Rewrite every line of the records as a JSON list of strings, one string per line, and omit blank lines.

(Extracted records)
◆ ◆ ◆ ◆

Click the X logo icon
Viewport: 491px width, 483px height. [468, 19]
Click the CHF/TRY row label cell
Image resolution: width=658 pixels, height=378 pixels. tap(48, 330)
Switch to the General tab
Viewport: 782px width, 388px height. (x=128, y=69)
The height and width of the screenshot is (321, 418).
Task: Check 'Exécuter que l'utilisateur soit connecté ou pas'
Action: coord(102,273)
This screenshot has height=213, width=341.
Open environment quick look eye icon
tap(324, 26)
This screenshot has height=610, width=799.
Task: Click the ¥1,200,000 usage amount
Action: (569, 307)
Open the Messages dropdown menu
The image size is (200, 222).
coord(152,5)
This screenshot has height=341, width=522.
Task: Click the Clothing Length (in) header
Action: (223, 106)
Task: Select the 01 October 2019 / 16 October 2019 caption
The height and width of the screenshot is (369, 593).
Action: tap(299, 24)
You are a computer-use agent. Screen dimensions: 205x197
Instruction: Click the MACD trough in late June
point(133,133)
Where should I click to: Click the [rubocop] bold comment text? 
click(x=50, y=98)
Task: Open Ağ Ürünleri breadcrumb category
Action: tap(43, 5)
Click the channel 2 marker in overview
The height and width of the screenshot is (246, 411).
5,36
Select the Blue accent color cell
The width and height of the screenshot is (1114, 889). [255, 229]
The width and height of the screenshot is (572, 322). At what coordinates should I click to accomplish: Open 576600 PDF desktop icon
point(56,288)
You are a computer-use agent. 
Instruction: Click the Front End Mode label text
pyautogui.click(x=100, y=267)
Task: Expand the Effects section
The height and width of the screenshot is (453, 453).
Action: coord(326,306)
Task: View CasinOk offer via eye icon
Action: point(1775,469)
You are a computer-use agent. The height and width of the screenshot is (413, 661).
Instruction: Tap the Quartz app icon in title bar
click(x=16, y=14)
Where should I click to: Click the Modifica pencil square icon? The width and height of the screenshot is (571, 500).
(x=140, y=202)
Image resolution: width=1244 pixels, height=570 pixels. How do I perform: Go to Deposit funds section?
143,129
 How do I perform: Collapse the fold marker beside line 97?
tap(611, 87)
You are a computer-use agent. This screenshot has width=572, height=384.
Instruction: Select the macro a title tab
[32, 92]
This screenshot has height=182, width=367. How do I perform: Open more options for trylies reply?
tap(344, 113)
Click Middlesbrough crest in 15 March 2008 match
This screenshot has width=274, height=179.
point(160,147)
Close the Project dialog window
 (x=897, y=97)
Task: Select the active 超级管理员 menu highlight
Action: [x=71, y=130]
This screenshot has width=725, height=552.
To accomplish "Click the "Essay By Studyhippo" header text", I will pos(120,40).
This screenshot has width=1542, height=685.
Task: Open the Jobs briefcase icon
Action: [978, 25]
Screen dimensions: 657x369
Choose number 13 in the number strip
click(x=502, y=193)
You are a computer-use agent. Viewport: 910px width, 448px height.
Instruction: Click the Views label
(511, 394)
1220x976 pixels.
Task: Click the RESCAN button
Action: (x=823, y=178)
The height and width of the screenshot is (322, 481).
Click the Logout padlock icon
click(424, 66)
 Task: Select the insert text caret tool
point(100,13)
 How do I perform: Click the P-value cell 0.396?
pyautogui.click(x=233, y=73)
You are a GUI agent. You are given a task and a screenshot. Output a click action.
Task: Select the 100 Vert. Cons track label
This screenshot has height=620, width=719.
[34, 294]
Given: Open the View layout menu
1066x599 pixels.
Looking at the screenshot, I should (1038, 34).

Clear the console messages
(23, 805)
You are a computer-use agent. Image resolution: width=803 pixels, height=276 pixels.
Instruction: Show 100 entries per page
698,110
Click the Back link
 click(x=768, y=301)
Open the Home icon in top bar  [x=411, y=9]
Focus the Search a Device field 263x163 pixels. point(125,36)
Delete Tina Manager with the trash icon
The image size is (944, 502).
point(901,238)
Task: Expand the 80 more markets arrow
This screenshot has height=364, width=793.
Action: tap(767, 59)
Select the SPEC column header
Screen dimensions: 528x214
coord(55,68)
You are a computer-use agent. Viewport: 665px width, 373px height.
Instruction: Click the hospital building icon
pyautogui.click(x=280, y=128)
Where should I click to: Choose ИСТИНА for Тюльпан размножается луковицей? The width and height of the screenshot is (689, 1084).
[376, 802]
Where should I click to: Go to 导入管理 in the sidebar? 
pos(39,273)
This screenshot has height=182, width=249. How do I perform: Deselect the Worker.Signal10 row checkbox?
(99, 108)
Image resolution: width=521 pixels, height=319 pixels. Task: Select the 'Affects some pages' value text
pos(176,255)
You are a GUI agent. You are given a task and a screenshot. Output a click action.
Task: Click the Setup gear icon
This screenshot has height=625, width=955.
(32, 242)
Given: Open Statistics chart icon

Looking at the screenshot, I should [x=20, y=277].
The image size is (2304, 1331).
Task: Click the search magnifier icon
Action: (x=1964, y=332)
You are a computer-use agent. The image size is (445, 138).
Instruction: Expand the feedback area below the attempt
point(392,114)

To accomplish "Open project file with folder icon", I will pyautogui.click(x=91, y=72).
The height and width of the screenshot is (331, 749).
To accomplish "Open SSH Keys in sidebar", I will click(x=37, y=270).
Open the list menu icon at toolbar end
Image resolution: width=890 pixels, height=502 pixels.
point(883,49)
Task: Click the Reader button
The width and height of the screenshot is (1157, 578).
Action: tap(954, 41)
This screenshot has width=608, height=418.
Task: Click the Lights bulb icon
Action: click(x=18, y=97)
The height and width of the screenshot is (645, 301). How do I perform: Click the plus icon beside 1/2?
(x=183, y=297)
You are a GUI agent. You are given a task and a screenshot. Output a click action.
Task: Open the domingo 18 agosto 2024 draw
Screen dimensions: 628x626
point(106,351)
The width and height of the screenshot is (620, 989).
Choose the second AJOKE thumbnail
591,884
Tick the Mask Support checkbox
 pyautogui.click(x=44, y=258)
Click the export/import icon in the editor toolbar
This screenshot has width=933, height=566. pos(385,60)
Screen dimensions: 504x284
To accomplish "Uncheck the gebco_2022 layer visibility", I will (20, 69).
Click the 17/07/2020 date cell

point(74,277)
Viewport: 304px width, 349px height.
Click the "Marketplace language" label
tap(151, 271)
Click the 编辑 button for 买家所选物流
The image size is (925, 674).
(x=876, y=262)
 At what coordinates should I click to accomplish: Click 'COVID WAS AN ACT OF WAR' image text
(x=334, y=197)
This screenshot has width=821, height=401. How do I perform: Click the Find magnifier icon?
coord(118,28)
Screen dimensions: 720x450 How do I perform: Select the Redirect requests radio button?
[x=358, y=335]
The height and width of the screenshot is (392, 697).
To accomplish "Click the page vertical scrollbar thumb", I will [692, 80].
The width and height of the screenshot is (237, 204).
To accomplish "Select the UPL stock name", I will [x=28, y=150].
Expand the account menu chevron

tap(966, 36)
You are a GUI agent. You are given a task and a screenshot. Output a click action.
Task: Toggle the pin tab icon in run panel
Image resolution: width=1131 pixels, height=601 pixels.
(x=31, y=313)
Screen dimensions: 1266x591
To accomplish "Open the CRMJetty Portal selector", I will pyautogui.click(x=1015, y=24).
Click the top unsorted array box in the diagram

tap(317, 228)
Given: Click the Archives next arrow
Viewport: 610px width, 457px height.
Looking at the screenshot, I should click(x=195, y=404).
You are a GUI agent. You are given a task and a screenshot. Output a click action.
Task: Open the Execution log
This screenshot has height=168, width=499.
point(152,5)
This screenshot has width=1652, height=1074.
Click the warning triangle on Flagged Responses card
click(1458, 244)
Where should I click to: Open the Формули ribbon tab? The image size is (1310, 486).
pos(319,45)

◆ ◆ ◆ ◆

:: COMPLETE ANSWER ::
[
  "Click the X logo icon",
  "Viewport: 491px width, 483px height. [468, 19]",
  "Click the CHF/TRY row label cell",
  "Image resolution: width=658 pixels, height=378 pixels. tap(48, 330)",
  "Switch to the General tab",
  "Viewport: 782px width, 388px height. (x=128, y=69)",
  "The height and width of the screenshot is (321, 418).",
  "Task: Check 'Exécuter que l'utilisateur soit connecté ou pas'",
  "Action: coord(102,273)",
  "This screenshot has height=213, width=341.",
  "Open environment quick look eye icon",
  "tap(324, 26)",
  "This screenshot has height=610, width=799.",
  "Task: Click the ¥1,200,000 usage amount",
  "Action: (569, 307)",
  "Open the Messages dropdown menu",
  "The image size is (200, 222).",
  "coord(152,5)",
  "This screenshot has height=341, width=522.",
  "Task: Click the Clothing Length (in) header",
  "Action: (223, 106)",
  "Task: Select the 01 October 2019 / 16 October 2019 caption",
  "The height and width of the screenshot is (369, 593).",
  "Action: tap(299, 24)",
  "You are a computer-use agent. Screen dimensions: 205x197",
  "Instruction: Click the MACD trough in late June",
  "point(133,133)",
  "Where should I click to: Click the [rubocop] bold comment text? ",
  "click(x=50, y=98)",
  "Task: Open Ağ Ürünleri breadcrumb category",
  "Action: tap(43, 5)",
  "Click the channel 2 marker in overview",
  "The height and width of the screenshot is (246, 411).",
  "5,36",
  "Select the Blue accent color cell",
  "The width and height of the screenshot is (1114, 889). [255, 229]",
  "The width and height of the screenshot is (572, 322). At what coordinates should I click to accomplish: Open 576600 PDF desktop icon",
  "point(56,288)",
  "You are a computer-use agent. ",
  "Instruction: Click the Front End Mode label text",
  "pyautogui.click(x=100, y=267)",
  "Task: Expand the Effects section",
  "The height and width of the screenshot is (453, 453).",
  "Action: coord(326,306)",
  "Task: View CasinOk offer via eye icon",
  "Action: point(1775,469)",
  "You are a computer-use agent. The height and width of the screenshot is (413, 661).",
  "Instruction: Tap the Quartz app icon in title bar",
  "click(x=16, y=14)",
  "Where should I click to: Click the Modifica pencil square icon? The width and height of the screenshot is (571, 500).",
  "(x=140, y=202)",
  "Image resolution: width=1244 pixels, height=570 pixels. How do I perform: Go to Deposit funds section?",
  "143,129",
  " How do I perform: Collapse the fold marker beside line 97?",
  "tap(611, 87)",
  "You are a computer-use agent. This screenshot has width=572, height=384.",
  "Instruction: Select the macro a title tab",
  "[32, 92]",
  "This screenshot has height=182, width=367. How do I perform: Open more options for trylies reply?",
  "tap(344, 113)",
  "Click Middlesbrough crest in 15 March 2008 match",
  "This screenshot has width=274, height=179.",
  "point(160,147)",
  "Close the Project dialog window",
  " (x=897, y=97)",
  "Task: Select the active 超级管理员 menu highlight",
  "Action: [x=71, y=130]",
  "This screenshot has width=725, height=552.",
  "To accomplish \"Click the \"Essay By Studyhippo\" header text\", I will pos(120,40).",
  "This screenshot has width=1542, height=685.",
  "Task: Open the Jobs briefcase icon",
  "Action: [978, 25]",
  "Screen dimensions: 657x369",
  "Choose number 13 in the number strip",
  "click(x=502, y=193)",
  "You are a computer-use agent. Viewport: 910px width, 448px height.",
  "Instruction: Click the Views label",
  "(511, 394)",
  "1220x976 pixels.",
  "Task: Click the RESCAN button",
  "Action: (x=823, y=178)",
  "The height and width of the screenshot is (322, 481).",
  "Click the Logout padlock icon",
  "click(424, 66)",
  " Task: Select the insert text caret tool",
  "point(100,13)",
  " How do I perform: Click the P-value cell 0.396?",
  "pyautogui.click(x=233, y=73)",
  "You are a GUI agent. You are given a task and a screenshot. Output a click action.",
  "Task: Select the 100 Vert. Cons track label",
  "This screenshot has height=620, width=719.",
  "[34, 294]",
  "Given: Open the View layout menu",
  "1066x599 pixels.",
  "Looking at the screenshot, I should (1038, 34).",
  "Clear the console messages",
  "(23, 805)",
  "You are a computer-use agent. Image resolution: width=803 pixels, height=276 pixels.",
  "Instruction: Show 100 entries per page",
  "698,110",
  "Click the Back link",
  " click(x=768, y=301)",
  "Open the Home icon in top bar  [x=411, y=9]",
  "Focus the Search a Device field 263x163 pixels. point(125,36)",
  "Delete Tina Manager with the trash icon",
  "The image size is (944, 502).",
  "point(901,238)",
  "Task: Expand the 80 more markets arrow",
  "This screenshot has height=364, width=793.",
  "Action: tap(767, 59)",
  "Select the SPEC column header",
  "Screen dimensions: 528x214",
  "coord(55,68)",
  "You are a computer-use agent. Viewport: 665px width, 373px height.",
  "Instruction: Click the hospital building icon",
  "pyautogui.click(x=280, y=128)",
  "Where should I click to: Choose ИСТИНА for Тюльпан размножается луковицей? The width and height of the screenshot is (689, 1084).",
  "[376, 802]",
  "Where should I click to: Go to 导入管理 in the sidebar? ",
  "pos(39,273)",
  "This screenshot has height=182, width=249. How do I perform: Deselect the Worker.Signal10 row checkbox?",
  "(99, 108)",
  "Image resolution: width=521 pixels, height=319 pixels. Task: Select the 'Affects some pages' value text",
  "pos(176,255)",
  "You are a GUI agent. You are given a task and a screenshot. Output a click action.",
  "Task: Click the Setup gear icon",
  "This screenshot has height=625, width=955.",
  "(32, 242)",
  "Given: Open Statistics chart icon",
  "Looking at the screenshot, I should [x=20, y=277].",
  "The image size is (2304, 1331).",
  "Task: Click the search magnifier icon",
  "Action: (x=1964, y=332)",
  "You are a computer-use agent. The image size is (445, 138).",
  "Instruction: Expand the feedback area below the attempt",
  "point(392,114)",
  "To accomplish \"Open project file with folder icon\", I will pyautogui.click(x=91, y=72).",
  "The height and width of the screenshot is (331, 749).",
  "To accomplish \"Open SSH Keys in sidebar\", I will click(x=37, y=270).",
  "Open the list menu icon at toolbar end",
  "Image resolution: width=890 pixels, height=502 pixels.",
  "point(883,49)",
  "Task: Click the Reader button",
  "The width and height of the screenshot is (1157, 578).",
  "Action: tap(954, 41)",
  "This screenshot has width=608, height=418.",
  "Task: Click the Lights bulb icon",
  "Action: click(x=18, y=97)",
  "The height and width of the screenshot is (645, 301). How do I perform: Click the plus icon beside 1/2?",
  "(x=183, y=297)",
  "You are a GUI agent. You are given a task and a screenshot. Output a click action.",
  "Task: Open the domingo 18 agosto 2024 draw",
  "Screen dimensions: 628x626",
  "point(106,351)",
  "The width and height of the screenshot is (620, 989).",
  "Choose the second AJOKE thumbnail",
  "591,884",
  "Tick the Mask Support checkbox",
  " pyautogui.click(x=44, y=258)",
  "Click the export/import icon in the editor toolbar",
  "This screenshot has width=933, height=566. pos(385,60)",
  "Screen dimensions: 504x284",
  "To accomplish \"Uncheck the gebco_2022 layer visibility\", I will (20, 69).",
  "Click the 17/07/2020 date cell",
  "point(74,277)",
  "Viewport: 304px width, 349px height.",
  "Click the \"Marketplace language\" label",
  "tap(151, 271)",
  "Click the 编辑 button for 买家所选物流",
  "The image size is (925, 674).",
  "(x=876, y=262)",
  " At what coordinates should I click to accomplish: Click 'COVID WAS AN ACT OF WAR' image text",
  "(x=334, y=197)",
  "This screenshot has width=821, height=401. How do I perform: Click the Find magnifier icon?",
  "coord(118,28)",
  "Screen dimensions: 720x450 How do I perform: Select the Redirect requests radio button?",
  "[x=358, y=335]",
  "The height and width of the screenshot is (392, 697).",
  "To accomplish \"Click the page vertical scrollbar thumb\", I will [692, 80].",
  "The width and height of the screenshot is (237, 204).",
  "To accomplish \"Select the UPL stock name\", I will [x=28, y=150].",
  "Expand the account menu chevron",
  "tap(966, 36)",
  "You are a GUI agent. You are given a task and a screenshot. Output a click action.",
  "Task: Toggle the pin tab icon in run panel",
  "Image resolution: width=1131 pixels, height=601 pixels.",
  "(x=31, y=313)",
  "Screen dimensions: 1266x591",
  "To accomplish \"Open the CRMJetty Portal selector\", I will pyautogui.click(x=1015, y=24).",
  "Click the top unsorted array box in the diagram",
  "tap(317, 228)",
  "Given: Click the Archives next arrow",
  "Viewport: 610px width, 457px height.",
  "Looking at the screenshot, I should click(x=195, y=404).",
  "You are a GUI agent. You are given a task and a screenshot. Output a click action.",
  "Task: Open the Execution log",
  "This screenshot has height=168, width=499.",
  "point(152,5)",
  "This screenshot has width=1652, height=1074.",
  "Click the warning triangle on Flagged Responses card",
  "click(1458, 244)",
  "Where should I click to: Open the Формули ribbon tab? The image size is (1310, 486).",
  "pos(319,45)"
]